→ **RECORDS SHOWN**:
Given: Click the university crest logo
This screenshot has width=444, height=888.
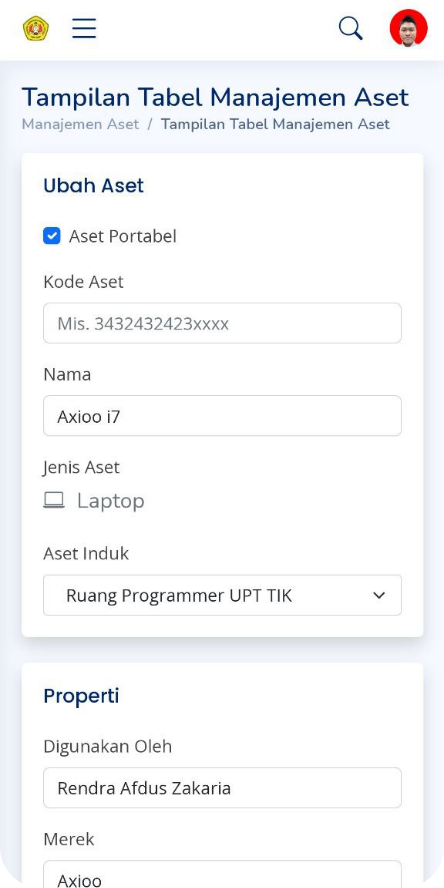Looking at the screenshot, I should tap(36, 28).
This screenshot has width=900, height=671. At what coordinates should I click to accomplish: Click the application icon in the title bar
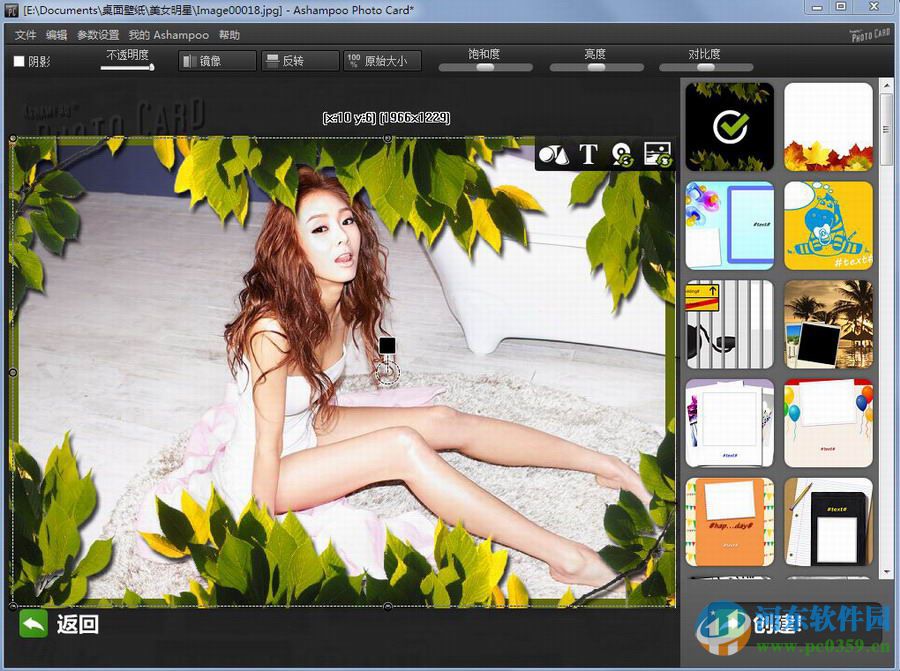(10, 9)
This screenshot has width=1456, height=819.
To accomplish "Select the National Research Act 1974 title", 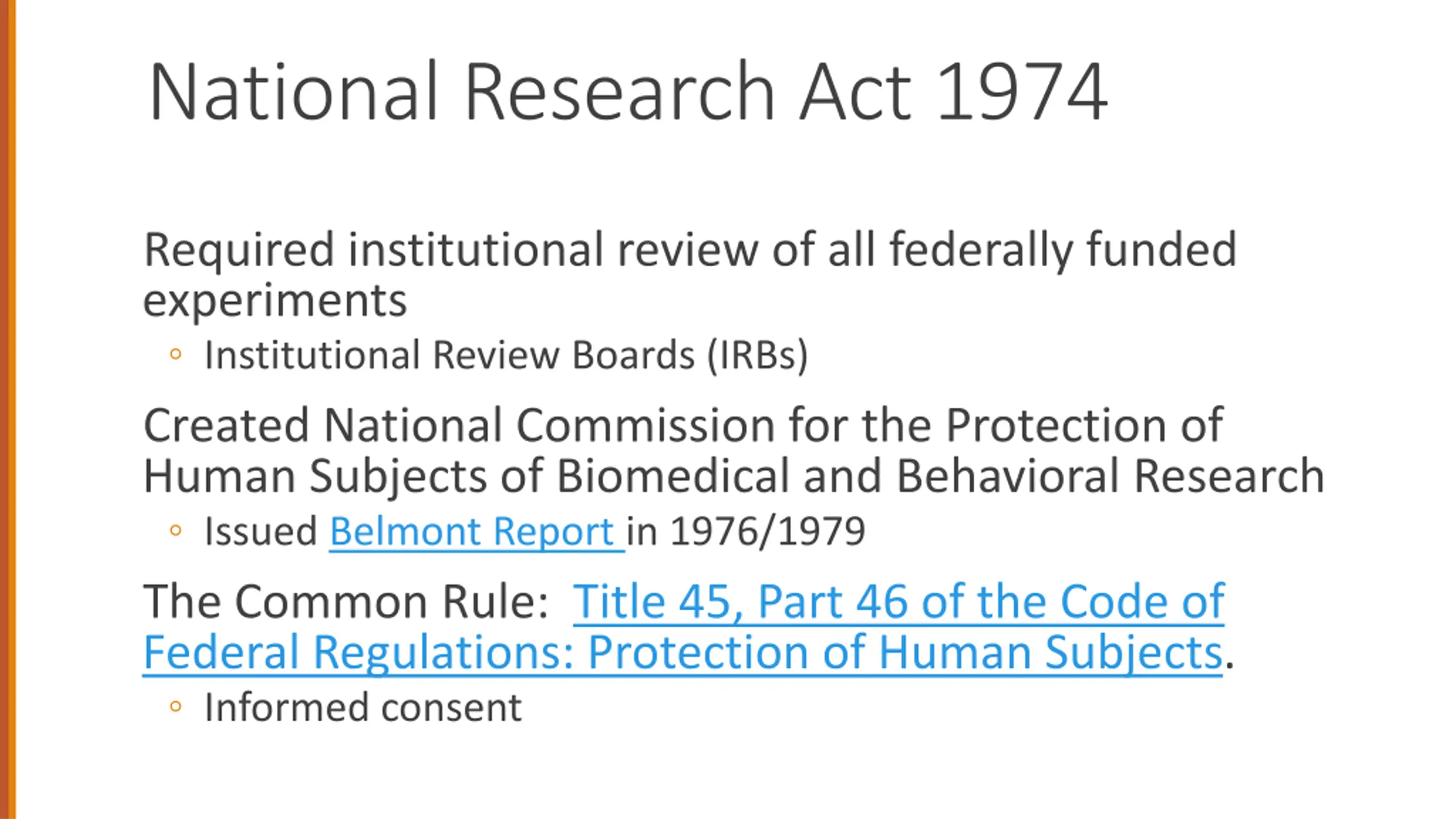I will click(628, 92).
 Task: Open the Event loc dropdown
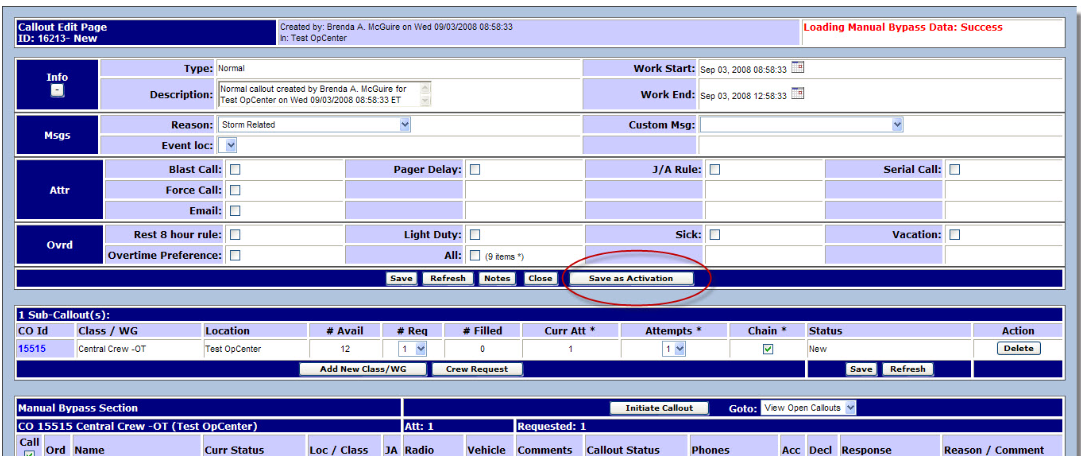click(227, 146)
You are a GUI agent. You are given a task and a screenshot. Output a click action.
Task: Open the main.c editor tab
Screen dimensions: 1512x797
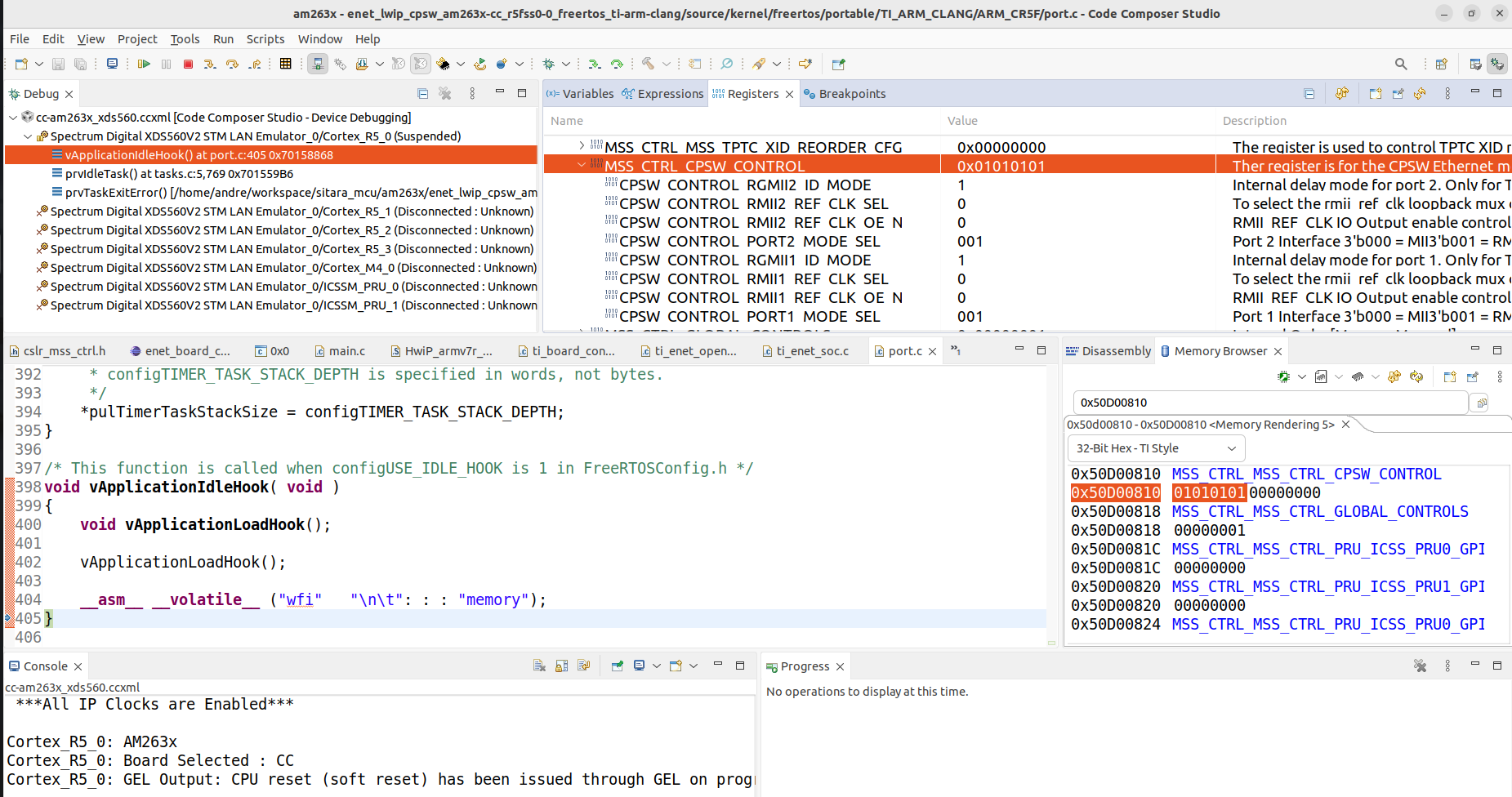coord(346,351)
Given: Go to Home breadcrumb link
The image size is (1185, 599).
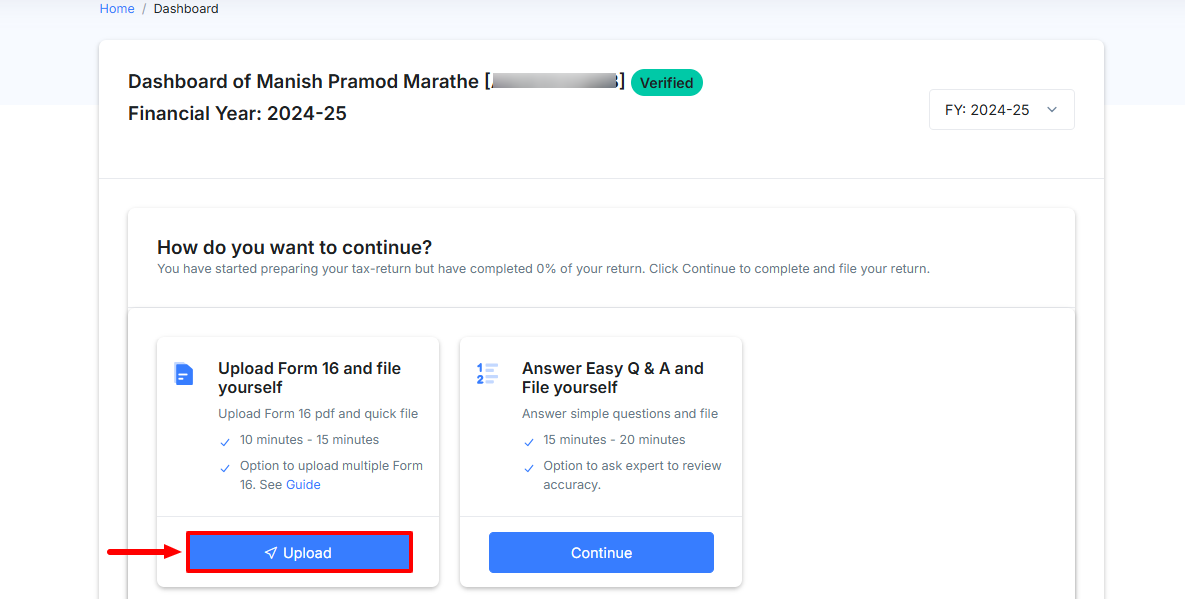Looking at the screenshot, I should (x=117, y=9).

→ **WORK REQUIRED**: Rewrite the listing from the line with "Task: Open the Event loc dropdown" through the end, replacing "breadcrumb link" with "navigation link" and leaving everything else unchanged. Omit the pictures.

→ **FULL OUTPUT**:
 Task: Open the Event loc dropdown
click(227, 146)
You are a GUI agent. You are given a task and a screenshot. Output a click action.
Task: Open the main.c editor tab
Screen dimensions: 1512x797
coord(346,351)
Given: Go to Home navigation link
The image size is (1185, 599).
Looking at the screenshot, I should (x=117, y=9).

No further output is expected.